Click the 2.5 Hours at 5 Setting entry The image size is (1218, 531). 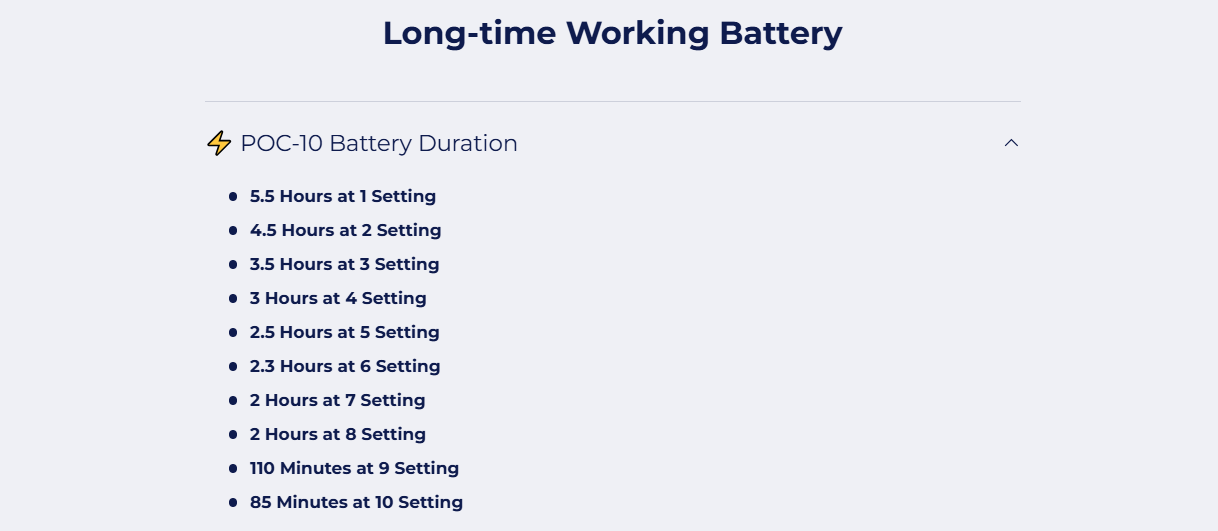pyautogui.click(x=344, y=332)
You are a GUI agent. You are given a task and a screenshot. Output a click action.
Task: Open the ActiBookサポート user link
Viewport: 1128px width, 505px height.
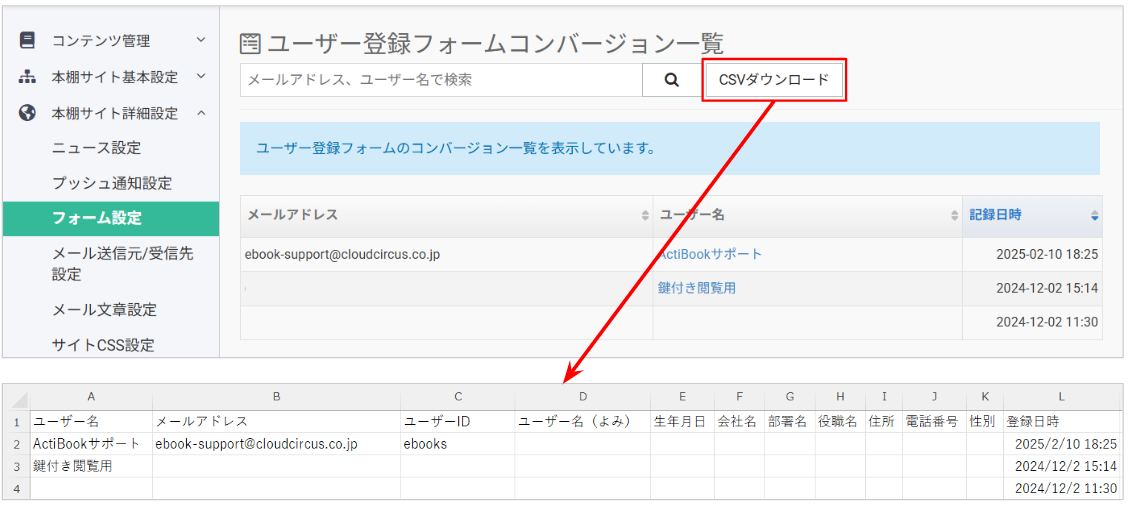point(709,254)
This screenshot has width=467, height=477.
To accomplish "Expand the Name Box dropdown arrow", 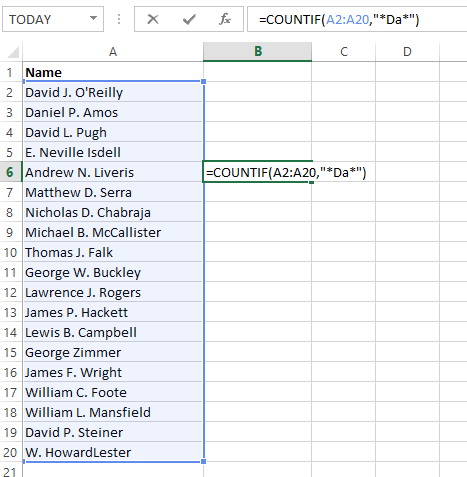I will point(93,19).
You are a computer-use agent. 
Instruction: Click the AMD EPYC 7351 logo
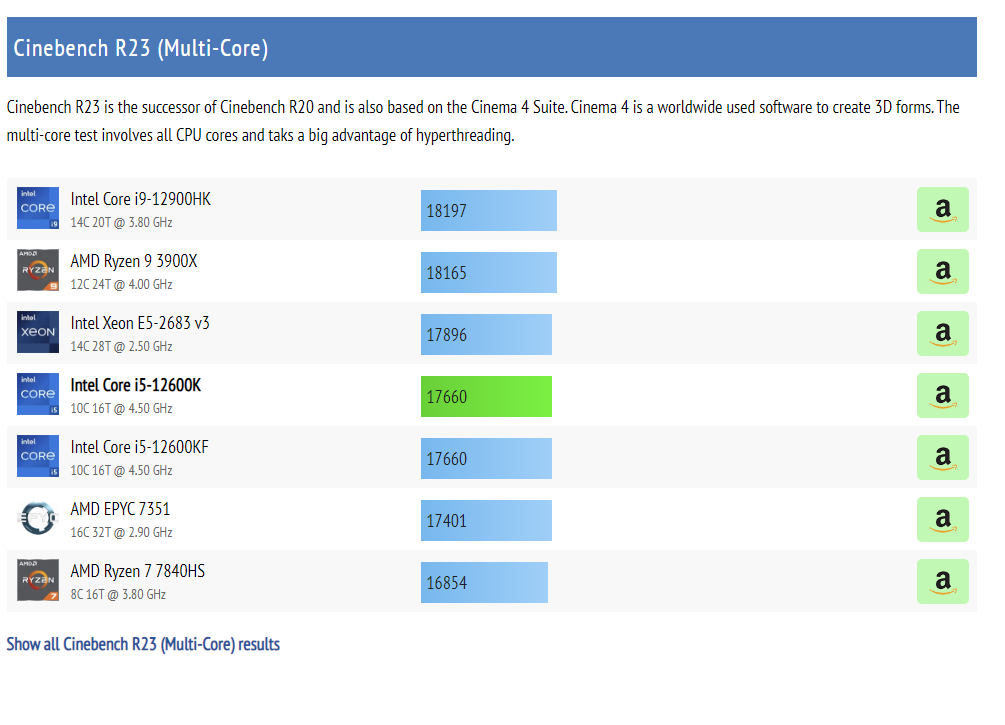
━━━
[TASK TO COMPLETE]:
The response must contain each line above that holds the string "screenshot".

[WRITTEN SOLUTION]:
You are a GUI agent. You are given a task and a screenshot. Output a click action.
This screenshot has width=467, height=477.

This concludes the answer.